15. Os fundamentos normativos apontados acima para a pretensão cautelar não alcançam, à primeira

vista, as pessoas jurídicas (e seus respectivos sócios e eventuais administradores contratados)

constituídas em data posterior ao fato gerador do crédito tributário que se busca garantir. E como a

pretensão fazendária é alcançar o patrimônio das pessoas físicas relacionadas à origem da dívida

tributária, vê-se a defesa da aplicação da teoria da desconsideração da pessoa jurídica nesta hipótese

excludente da responsabilidade pessoal dos terceiros – porquanto seria o instrumento hábil a atingir o

patrimônio de seus respectivos sócios que constituíram a novel pessoa jurídica em fraude a credores.

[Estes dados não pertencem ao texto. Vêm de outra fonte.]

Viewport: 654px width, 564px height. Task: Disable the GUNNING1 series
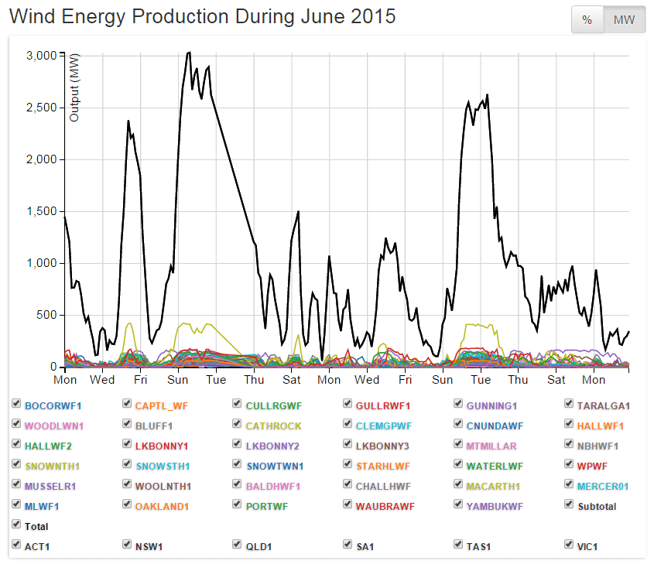(458, 402)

16. Entende-se que o principal problema para aplicação da desconsideração da personalidade jurídica

em matéria tributária decorre da exigência constitucional de lei complementar para estipular as regras

sobre obrigação, lançamento, crédito tributário e contribuintes dos impostos previstos na Constituição

– Art. 146, III, a, b. Mesmo que se entenda que o codificado Art. 135 é a regra de lei complementar que

positivou a teoria da desconsideração da personalidade jurídica no âmbito tributário, seu alcance é

limitado àqueles que possam ser diretamente vinculados ao fato gerador: ou seja, aqueles que já

participavam do grupo econômico à época do fato gerador.

17. Vislumbra-se uma solução conciliadora no próprio CTN, Art. 126, III, ao estipular que a

capacidade tributária passiva independe de a pessoa jurídica estar regularmente constituída, bastando

que configure uma unidade econômica ou profissional. Com isso, está posto o fundamento normativo

(de lei complementar) para a responsabilidade tributária alcançar os elementos de um grupo econômico

de fato: o interesse comum dos integrantes de grupos econômicos na proteção do patrimônio social

justifica a imputação de respectiva responsabilidade solidária, nos termos do CTN, Art. 124. Nesse

sentido, também a jurisprudência nacional vem apontando para a responsabilidade tributária solidária

de todos os integrantes de grupo econômico de fato e deve ser invocada na formação do pólo passivo

de medida cautelar fiscal voltada à garantida de dívida tributária constituída em face de um (ou

poucos) deles. Nesse contexto, aponta-se a responsabilidade tributária solidária de todos os atuais

administradores do capital fundador do grupo econômico de fato – despicienda a verificação acerca de

essas pessoas físicas serem ou terem sido sócios cotistas e/ou administradores da empresa-mãe, em

face de qual fora constituído o crédito tributário.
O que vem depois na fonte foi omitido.